• _YOUR INSTRUCTIONS_
Write out, exactly and in full, the line where "The width and height of the screenshot is (812, 522)." appears together with all lines that follow it in the entries below. Do not include pictures.

• _DATA_

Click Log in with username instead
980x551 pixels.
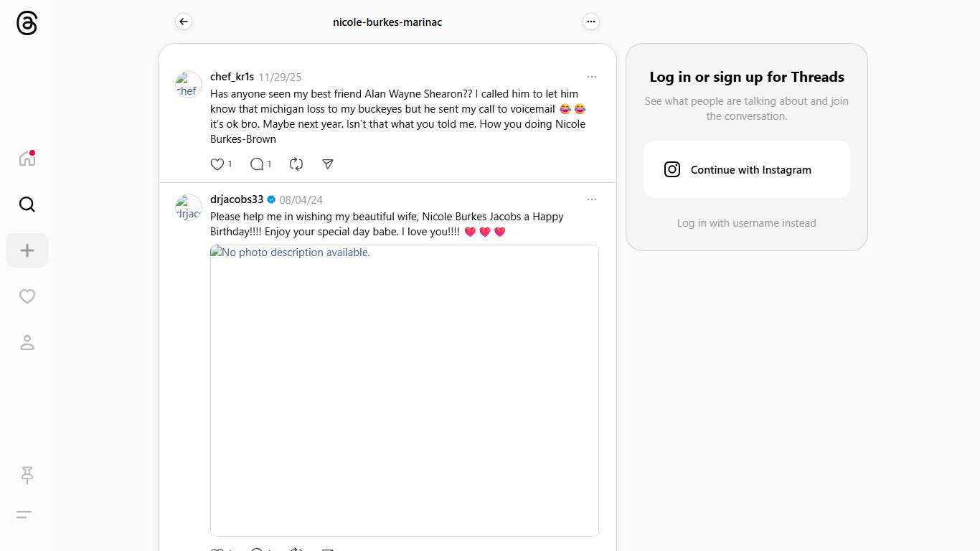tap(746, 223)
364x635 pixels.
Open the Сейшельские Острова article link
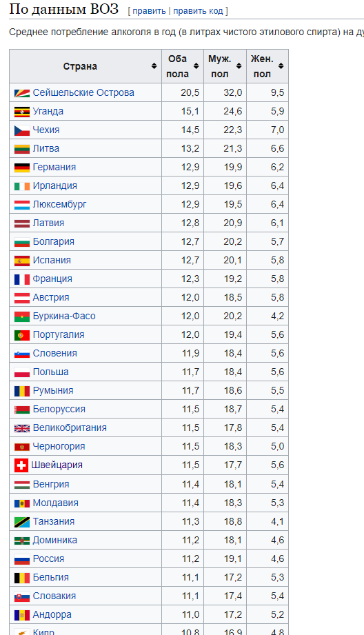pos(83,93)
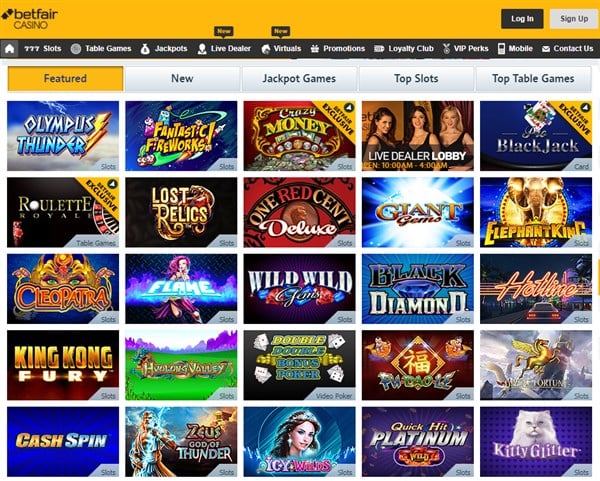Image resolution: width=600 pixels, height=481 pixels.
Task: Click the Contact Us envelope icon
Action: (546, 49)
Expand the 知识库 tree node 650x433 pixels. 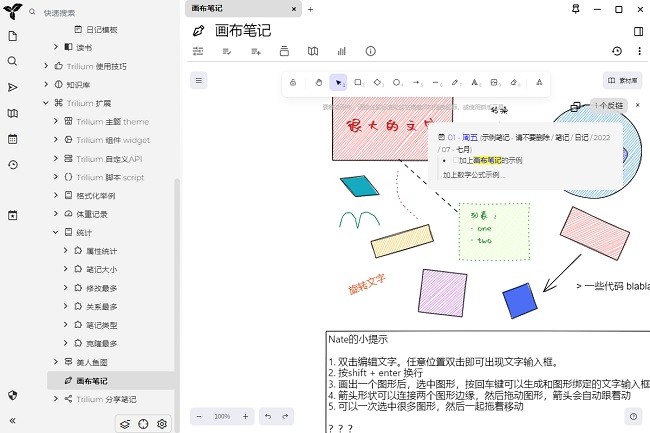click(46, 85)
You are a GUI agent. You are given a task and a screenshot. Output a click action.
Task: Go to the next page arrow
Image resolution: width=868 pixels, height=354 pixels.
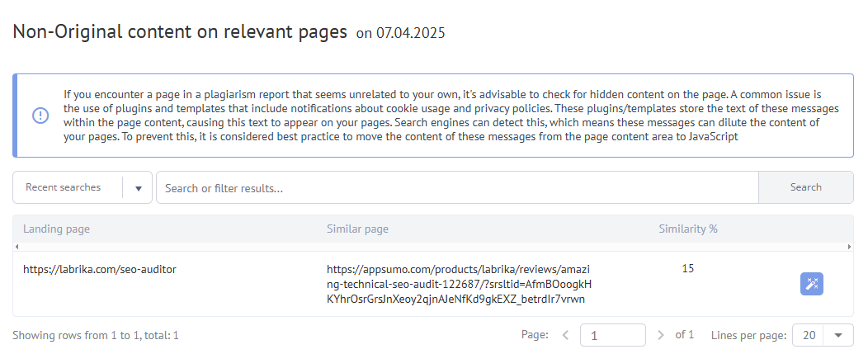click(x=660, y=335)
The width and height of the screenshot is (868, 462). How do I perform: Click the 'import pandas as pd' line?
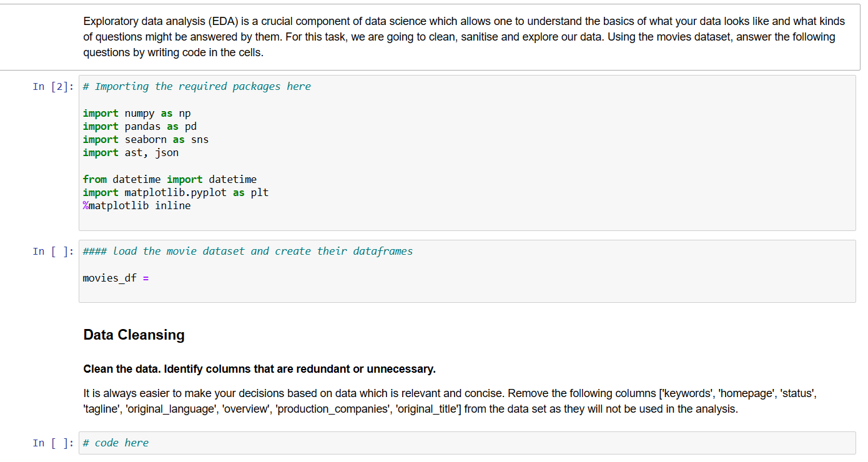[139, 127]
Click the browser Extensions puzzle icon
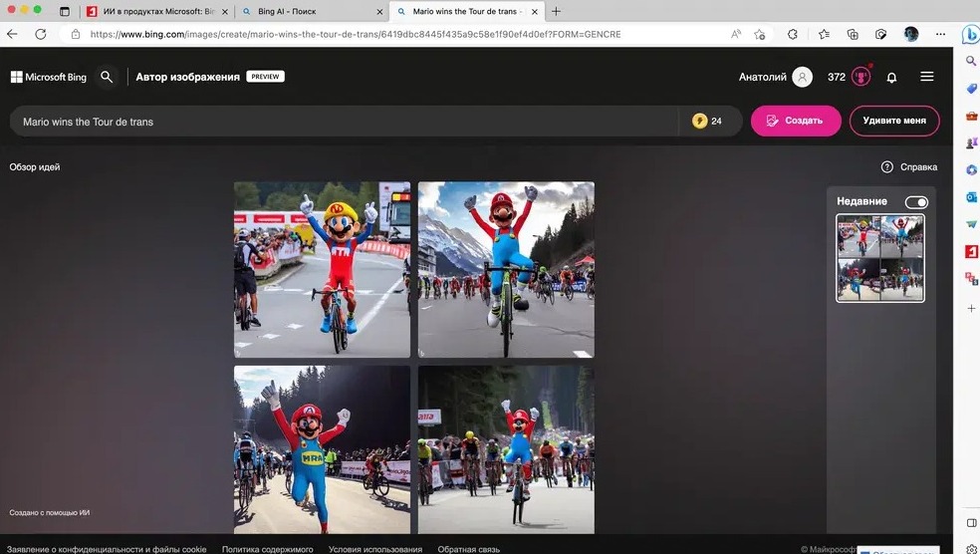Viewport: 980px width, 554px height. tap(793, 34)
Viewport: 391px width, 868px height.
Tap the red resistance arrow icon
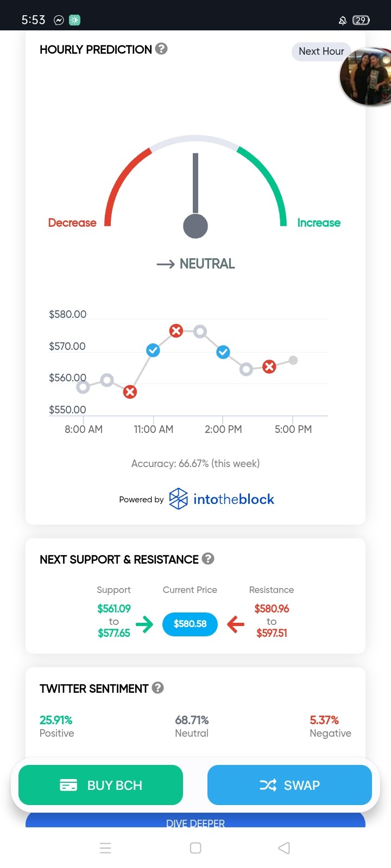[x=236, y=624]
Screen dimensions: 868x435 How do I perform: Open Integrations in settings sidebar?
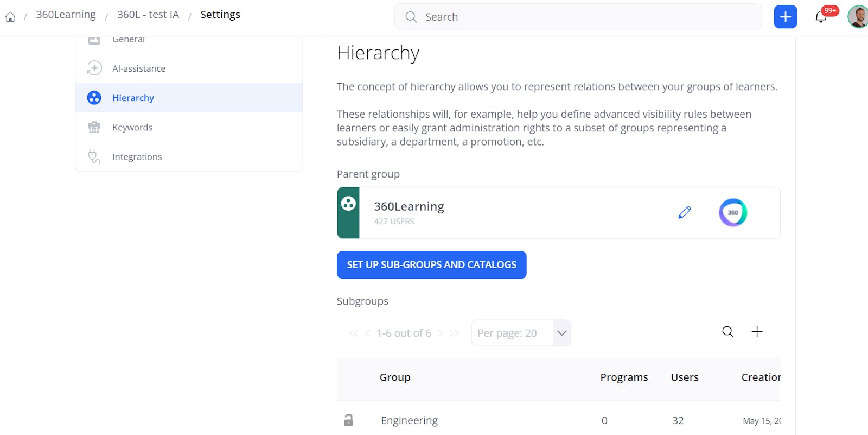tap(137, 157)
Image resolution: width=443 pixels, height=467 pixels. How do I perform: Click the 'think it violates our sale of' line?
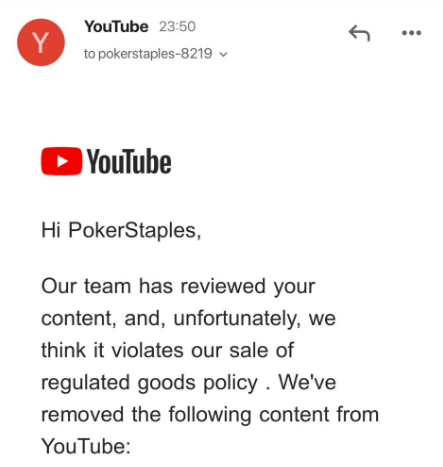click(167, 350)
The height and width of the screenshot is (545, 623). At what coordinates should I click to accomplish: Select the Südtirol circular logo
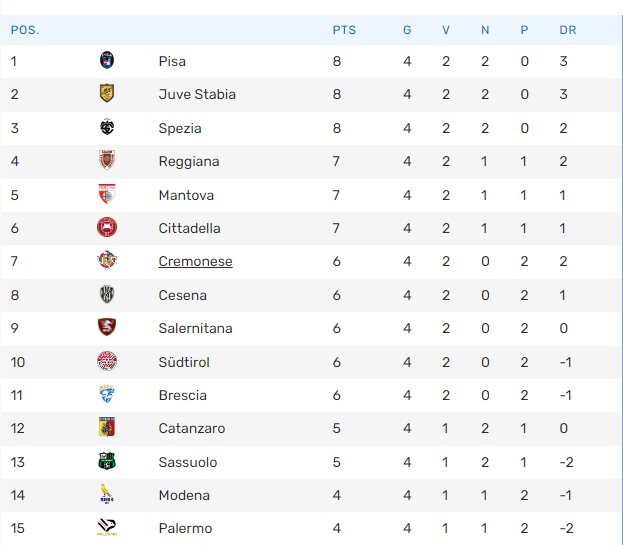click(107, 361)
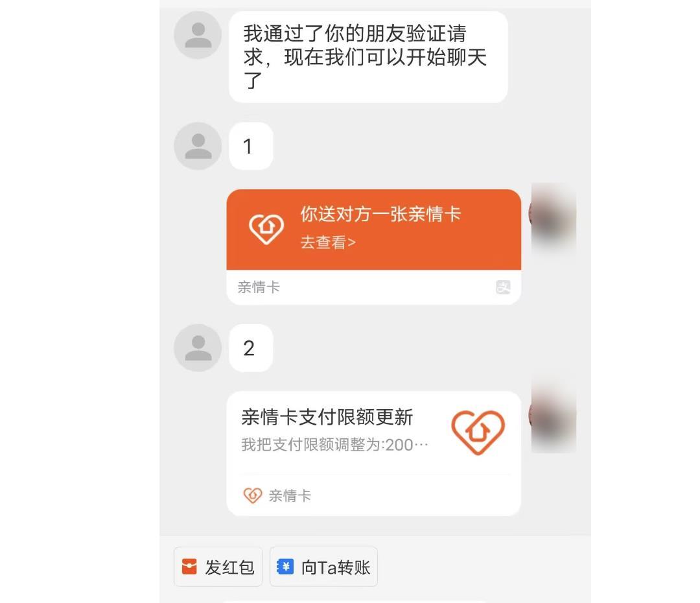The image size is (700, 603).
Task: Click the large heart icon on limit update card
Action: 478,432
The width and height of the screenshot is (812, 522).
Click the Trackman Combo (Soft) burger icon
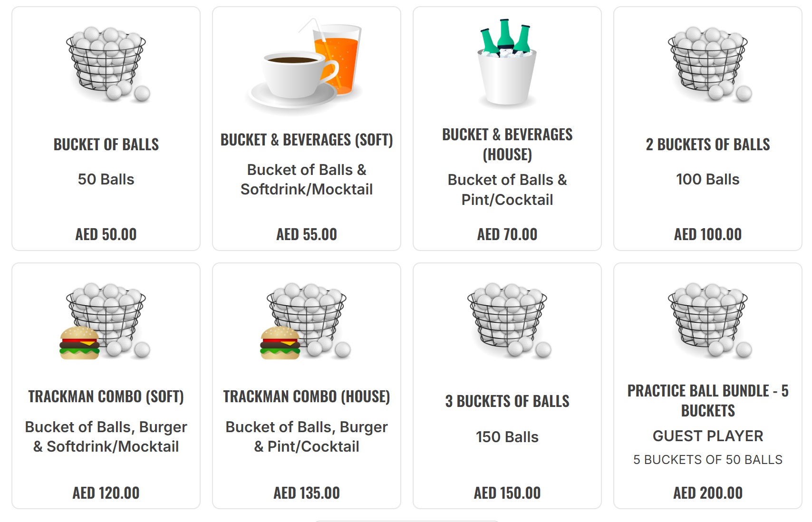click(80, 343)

• _EXPECTED ANSWER_
The width and height of the screenshot is (812, 522).
Click the Trackman Combo (Soft) burger icon
click(80, 343)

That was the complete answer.